▶ _TASK ITEM_
This exercise calls for printing every record exactly once more.

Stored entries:
**********

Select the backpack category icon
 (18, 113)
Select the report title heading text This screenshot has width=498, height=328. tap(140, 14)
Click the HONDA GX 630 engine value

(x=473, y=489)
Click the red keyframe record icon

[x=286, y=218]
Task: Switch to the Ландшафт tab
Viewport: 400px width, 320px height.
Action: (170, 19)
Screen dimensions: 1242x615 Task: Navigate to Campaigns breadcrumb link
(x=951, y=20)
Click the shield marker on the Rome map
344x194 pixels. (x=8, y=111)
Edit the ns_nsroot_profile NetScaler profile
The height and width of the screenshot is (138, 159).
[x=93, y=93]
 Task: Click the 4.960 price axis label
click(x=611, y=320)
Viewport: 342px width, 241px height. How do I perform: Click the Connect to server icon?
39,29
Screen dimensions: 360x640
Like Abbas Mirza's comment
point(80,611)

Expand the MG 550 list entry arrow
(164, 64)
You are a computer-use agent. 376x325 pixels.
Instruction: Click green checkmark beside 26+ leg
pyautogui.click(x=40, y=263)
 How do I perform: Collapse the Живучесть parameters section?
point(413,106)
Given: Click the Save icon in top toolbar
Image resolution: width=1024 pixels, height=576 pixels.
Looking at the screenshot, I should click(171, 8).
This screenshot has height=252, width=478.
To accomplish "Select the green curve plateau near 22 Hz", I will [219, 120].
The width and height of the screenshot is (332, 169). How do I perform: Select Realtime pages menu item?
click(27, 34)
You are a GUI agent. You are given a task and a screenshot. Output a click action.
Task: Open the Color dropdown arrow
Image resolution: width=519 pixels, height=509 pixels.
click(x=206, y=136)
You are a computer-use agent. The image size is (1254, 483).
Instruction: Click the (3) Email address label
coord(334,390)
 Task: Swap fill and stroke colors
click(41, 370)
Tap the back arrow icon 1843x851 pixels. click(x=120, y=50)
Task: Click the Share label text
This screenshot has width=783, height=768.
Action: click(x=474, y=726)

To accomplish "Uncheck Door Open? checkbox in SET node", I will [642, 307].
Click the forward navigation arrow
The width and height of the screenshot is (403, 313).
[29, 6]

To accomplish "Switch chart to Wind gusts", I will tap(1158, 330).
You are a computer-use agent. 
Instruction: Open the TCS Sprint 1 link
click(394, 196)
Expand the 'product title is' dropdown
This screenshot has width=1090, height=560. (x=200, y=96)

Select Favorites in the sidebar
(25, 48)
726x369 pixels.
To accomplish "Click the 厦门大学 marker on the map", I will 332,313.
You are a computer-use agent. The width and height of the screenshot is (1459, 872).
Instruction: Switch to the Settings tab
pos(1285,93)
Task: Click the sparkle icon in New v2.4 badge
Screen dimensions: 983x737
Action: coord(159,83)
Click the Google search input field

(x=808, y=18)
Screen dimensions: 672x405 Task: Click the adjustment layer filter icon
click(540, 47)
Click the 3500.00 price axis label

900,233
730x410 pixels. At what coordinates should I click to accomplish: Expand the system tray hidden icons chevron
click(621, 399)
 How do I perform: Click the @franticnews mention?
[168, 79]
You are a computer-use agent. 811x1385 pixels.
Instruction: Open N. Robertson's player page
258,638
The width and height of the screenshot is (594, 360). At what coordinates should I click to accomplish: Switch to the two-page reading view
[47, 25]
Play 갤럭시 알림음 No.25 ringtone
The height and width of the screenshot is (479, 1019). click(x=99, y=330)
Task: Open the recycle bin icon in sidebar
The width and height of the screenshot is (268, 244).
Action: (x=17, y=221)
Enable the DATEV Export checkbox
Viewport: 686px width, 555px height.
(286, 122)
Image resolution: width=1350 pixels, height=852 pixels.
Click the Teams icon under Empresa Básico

**********

▶ _OUTPUT OF THE EXERCISE_
Select the backpack category icon
 (18, 113)
Select the report title heading text This screenshot has width=498, height=328. tap(140, 14)
Click the HONDA GX 630 engine value

(x=473, y=489)
Click the red keyframe record icon

[x=286, y=218]
Task: Switch to the Ландшафт tab
Viewport: 400px width, 320px height.
Action: (170, 19)
Screen dimensions: 1242x615 Task: Navigate to Campaigns breadcrumb link
(x=951, y=20)
Click the shield marker on the Rome map
344x194 pixels. (x=8, y=111)
Edit the ns_nsroot_profile NetScaler profile
The height and width of the screenshot is (138, 159).
[x=93, y=93]
 Task: Click the 4.960 price axis label
click(x=611, y=320)
Viewport: 342px width, 241px height. How do I perform: Click the Connect to server icon?
39,29
Screen dimensions: 360x640
Like Abbas Mirza's comment
point(80,611)

Expand the MG 550 list entry arrow
(164, 64)
You are a computer-use agent. 376x325 pixels.
Instruction: Click green checkmark beside 26+ leg
pyautogui.click(x=40, y=263)
 How do I perform: Collapse the Живучесть parameters section?
point(413,106)
Given: Click the Save icon in top toolbar
Image resolution: width=1024 pixels, height=576 pixels.
Looking at the screenshot, I should click(171, 8).
This screenshot has height=252, width=478.
To accomplish "Select the green curve plateau near 22 Hz", I will [219, 120].
The width and height of the screenshot is (332, 169). How do I perform: Select Realtime pages menu item?
click(27, 34)
You are a GUI agent. You are given a task and a screenshot. Output a click action.
Task: Open the Color dropdown arrow
Image resolution: width=519 pixels, height=509 pixels.
click(x=206, y=136)
You are a computer-use agent. The image size is (1254, 483).
Instruction: Click the (3) Email address label
coord(334,390)
 Task: Swap fill and stroke colors
click(41, 370)
Tap the back arrow icon 1843x851 pixels. click(x=120, y=50)
Task: Click the Share label text
This screenshot has width=783, height=768.
Action: click(x=474, y=726)

To accomplish "Uncheck Door Open? checkbox in SET node", I will [642, 307].
Click the forward navigation arrow
The width and height of the screenshot is (403, 313).
[29, 6]

To accomplish "Switch chart to Wind gusts", I will tap(1158, 330).
You are a computer-use agent. 
Instruction: Open the TCS Sprint 1 link
click(394, 196)
Expand the 'product title is' dropdown
This screenshot has width=1090, height=560. (x=200, y=96)

Select Favorites in the sidebar
(25, 48)
726x369 pixels.
To accomplish "Click the 厦门大学 marker on the map", I will 332,313.
You are a computer-use agent. The width and height of the screenshot is (1459, 872).
Instruction: Switch to the Settings tab
pos(1285,93)
Task: Click the sparkle icon in New v2.4 badge
Screen dimensions: 983x737
Action: coord(159,83)
Click the Google search input field

(x=808, y=18)
Screen dimensions: 672x405 Task: Click the adjustment layer filter icon
click(540, 47)
Click the 3500.00 price axis label

900,233
730x410 pixels. At what coordinates should I click to accomplish: Expand the system tray hidden icons chevron
click(621, 399)
 How do I perform: Click the @franticnews mention?
[168, 79]
You are a computer-use agent. 811x1385 pixels.
Instruction: Open N. Robertson's player page
258,638
The width and height of the screenshot is (594, 360). At what coordinates should I click to accomplish: Switch to the two-page reading view
[47, 25]
Play 갤럭시 알림음 No.25 ringtone
The height and width of the screenshot is (479, 1019). click(x=99, y=330)
Task: Open the recycle bin icon in sidebar
The width and height of the screenshot is (268, 244).
Action: (x=17, y=221)
Enable the DATEV Export checkbox
Viewport: 686px width, 555px height.
(286, 122)
Image resolution: width=1350 pixels, height=852 pixels.
Click the Teams icon under Empresa Básico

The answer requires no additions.